When you reach the line that contains "Task: Click the Vacation beach umbrella icon", give it back exactly along with each line after it to the end of the entries; skip any pictures.
Start of DATA FOR THIS EXERCISE
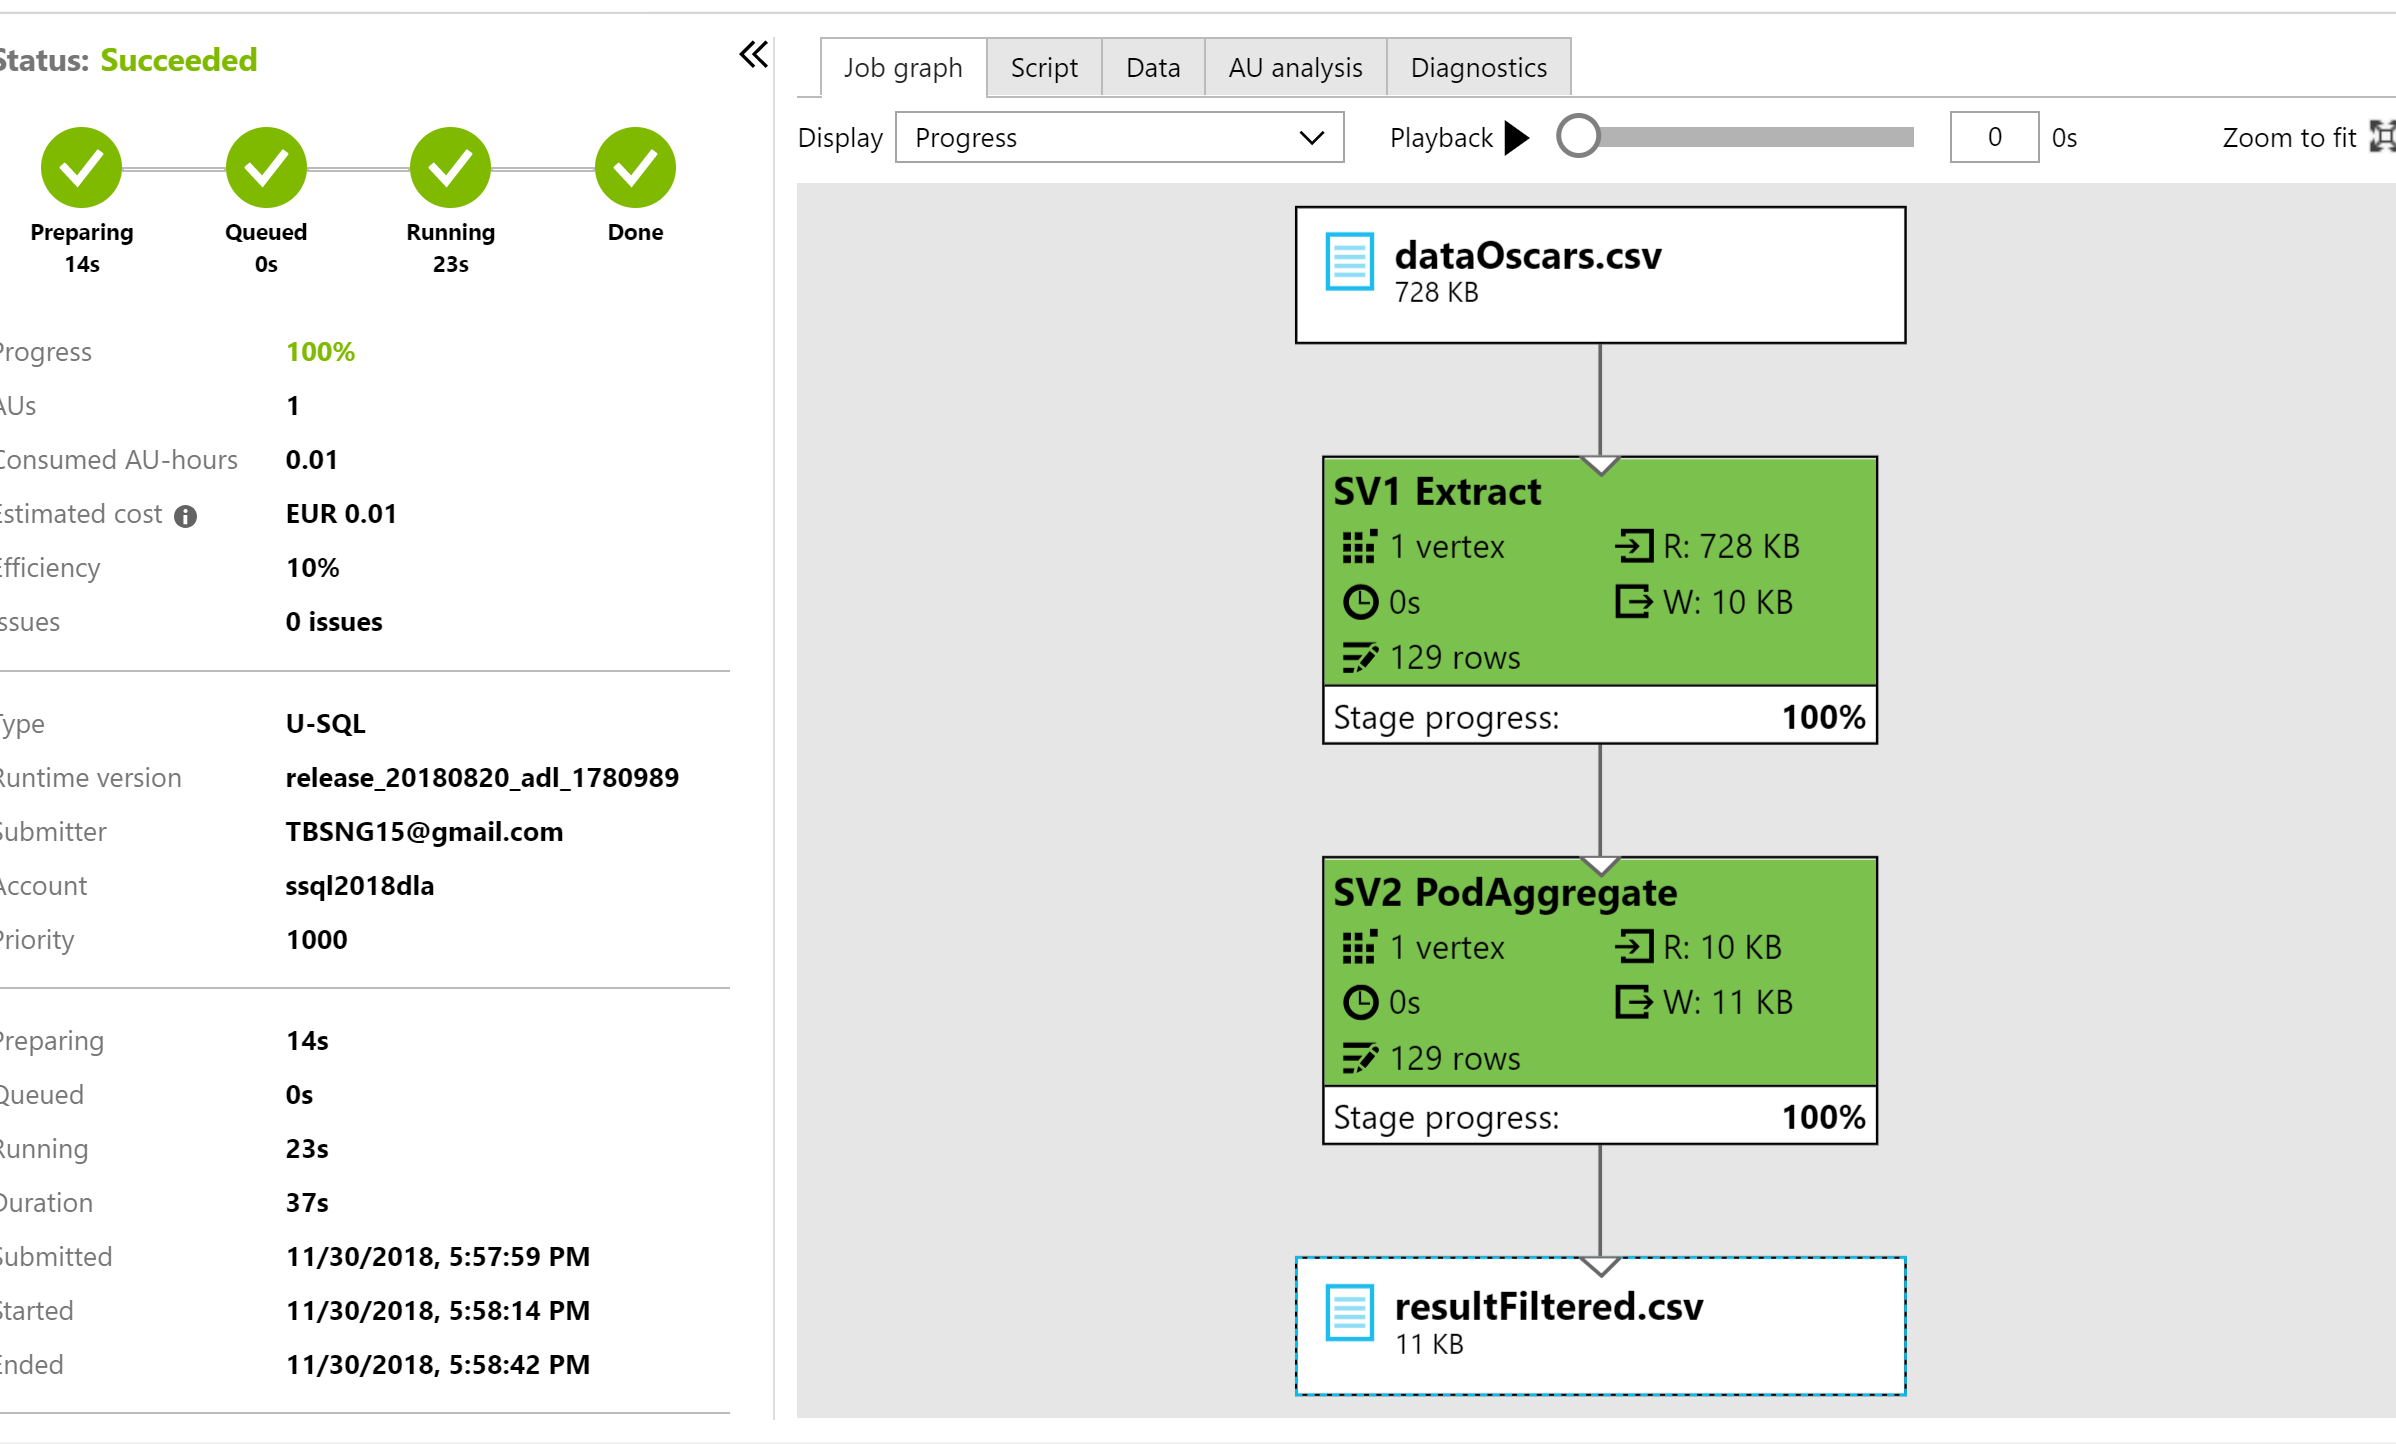Click the playback time input field
The image size is (2396, 1444).
coord(1994,137)
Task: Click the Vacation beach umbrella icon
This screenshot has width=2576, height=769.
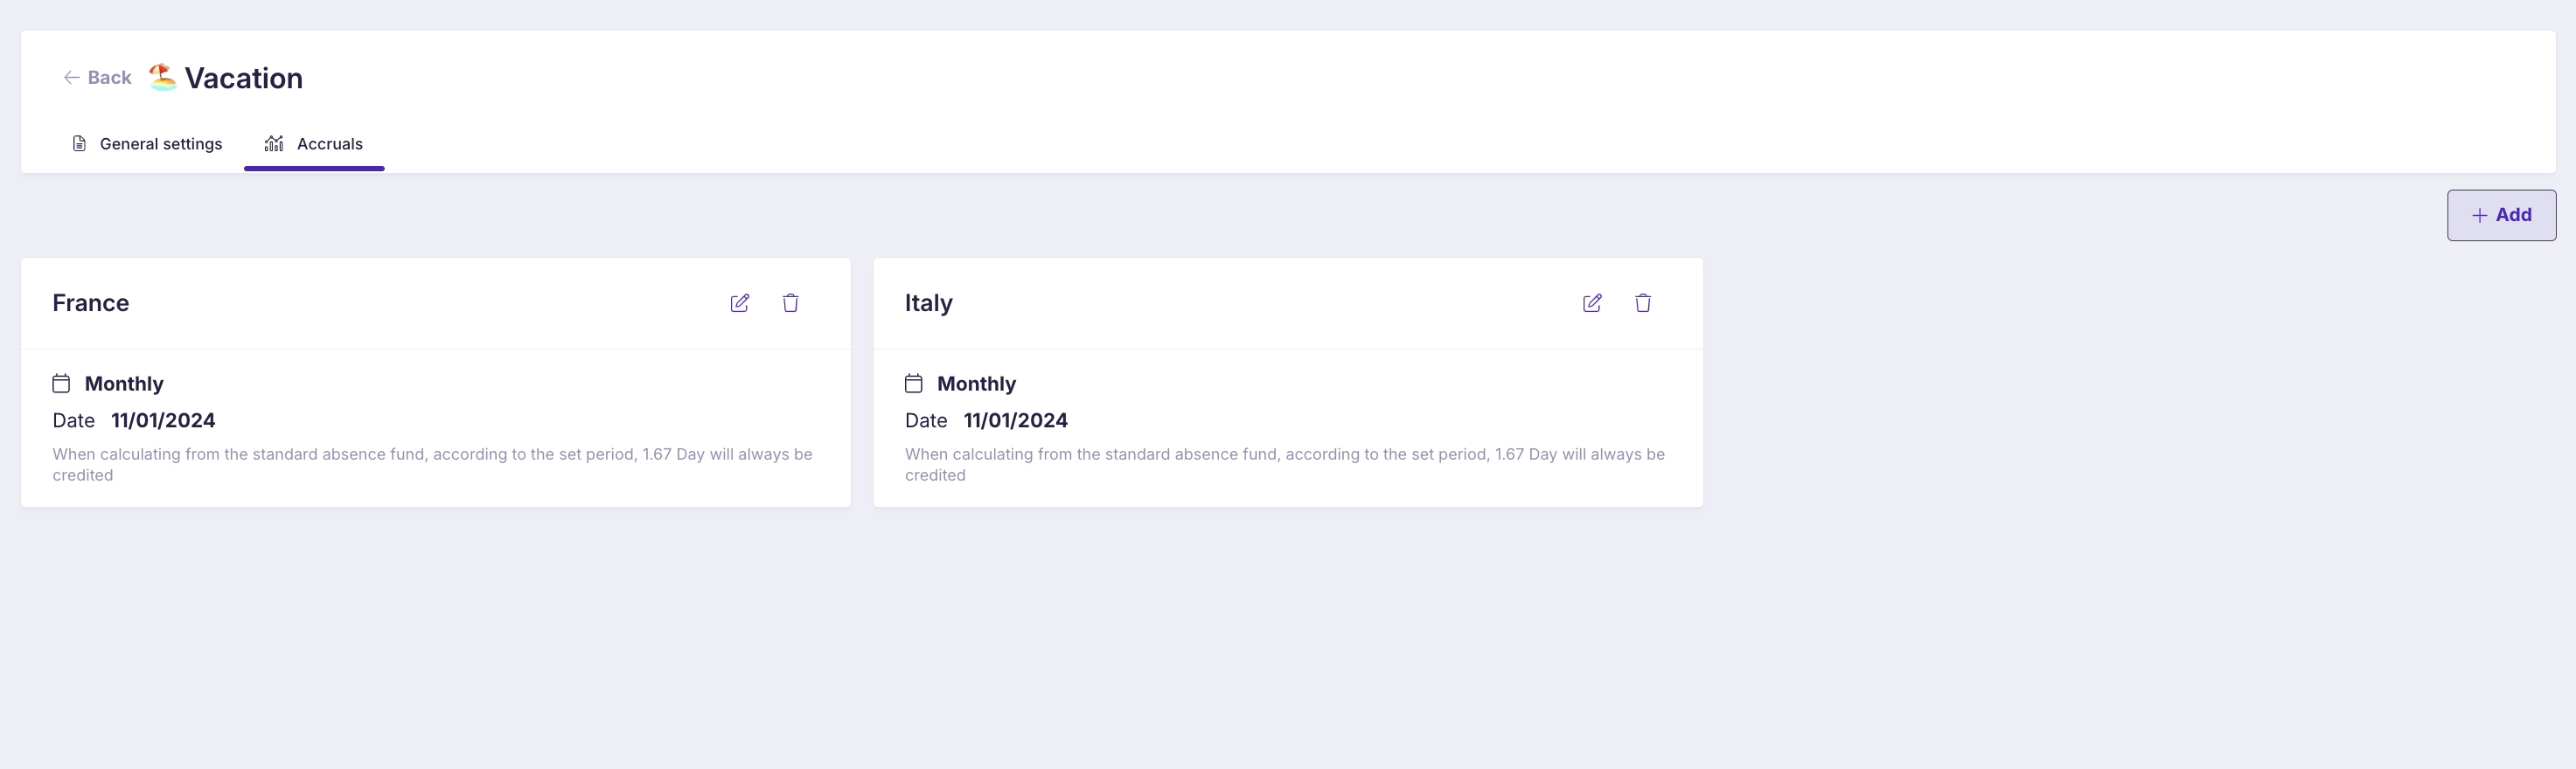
End of DATA FOR THIS EXERCISE
• ANSWER BOX:
Task: Click the Vacation beach umbrella icon
This screenshot has width=2576, height=769.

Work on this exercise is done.